Azolla and Anabaena: A Symbiotic Relationship

Azolla ferns have filaments of Anabaena living within ovoid cavities inside the leaves. The relationship appears to be mutually beneficial, and this fern and its algal partner provide an important contribution toward the production of rice for a hungry world.

The Azolla leaf consists of a thick, greenish (or reddish) dorsal (upper) lobe and a thinner, translucent ventral (lower) lobe immersed in the water. The upper lobe has an ovoid central cavity, the living quarters for filaments of Anabaena. The easiest way to observe Anabaena is to remove a dorsal leaf lobe and place it on a clean slide with a drop of water. Apply a cover slip with sufficient pressure to mash the leaf fragment.

Anabaena are heterocyst-forming, photoautotrophic cyanobacteria that perform oxygenic photosynthesis. Anabaena grow in long filaments of vegetative cells. The filament consists of a string of beaded cells. Filaments occur singly within a sheath, and sheaths are always hyaline and watery gelatinous.

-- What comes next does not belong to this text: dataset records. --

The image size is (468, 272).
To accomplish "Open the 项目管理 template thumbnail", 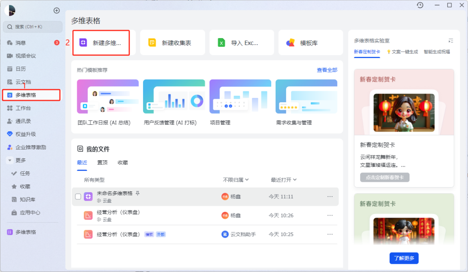I will (240, 96).
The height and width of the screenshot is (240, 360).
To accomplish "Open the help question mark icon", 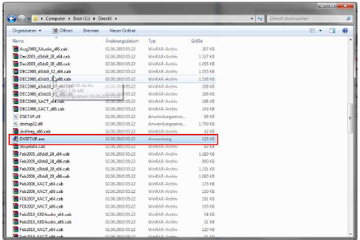I will (x=345, y=30).
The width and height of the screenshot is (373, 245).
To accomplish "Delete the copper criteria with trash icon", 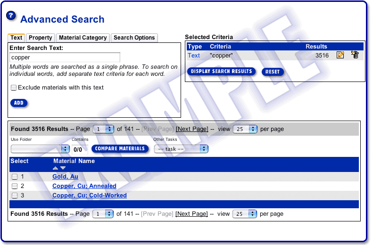I will coord(355,55).
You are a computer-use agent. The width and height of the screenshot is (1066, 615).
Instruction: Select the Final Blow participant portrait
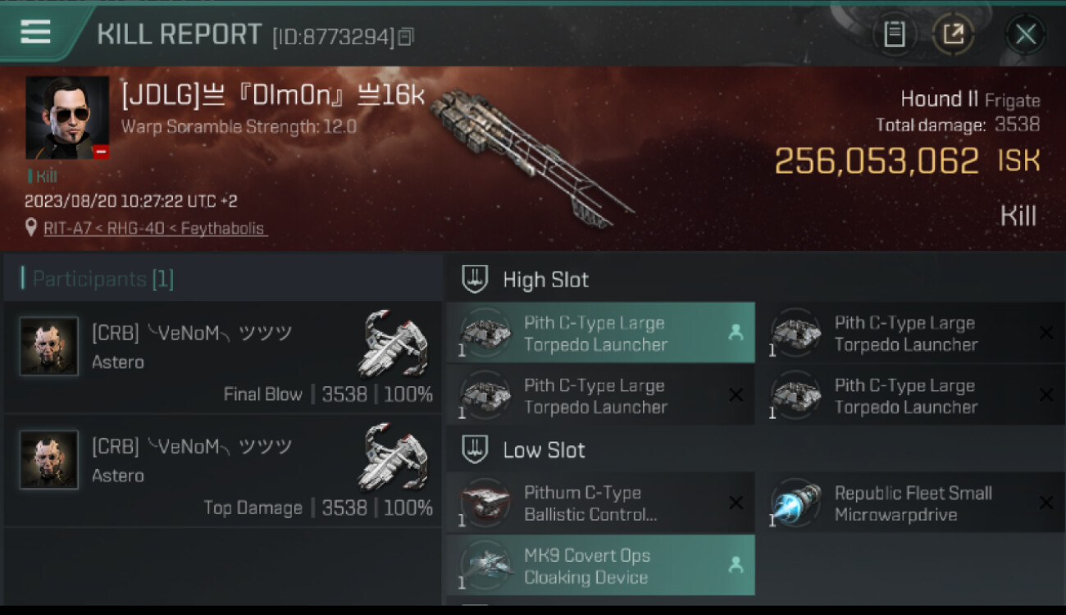49,347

About one cell out of every ten will differentiate into a heterocyst during times of low environmental nitrogen. Heterocysts then supply neighboring cells with fixed nitrogen in return for the products of photosynthesis, which they can no longer perform. This separation of functions is essential because the nitrogen-fixing enzyme in heterocysts, nitrogenase, is unstable in the presence of oxygen. Due to the necessity of keeping nitrogenase isolated from oxygen, heterocysts have developed elements to maintain a low level of oxygen within.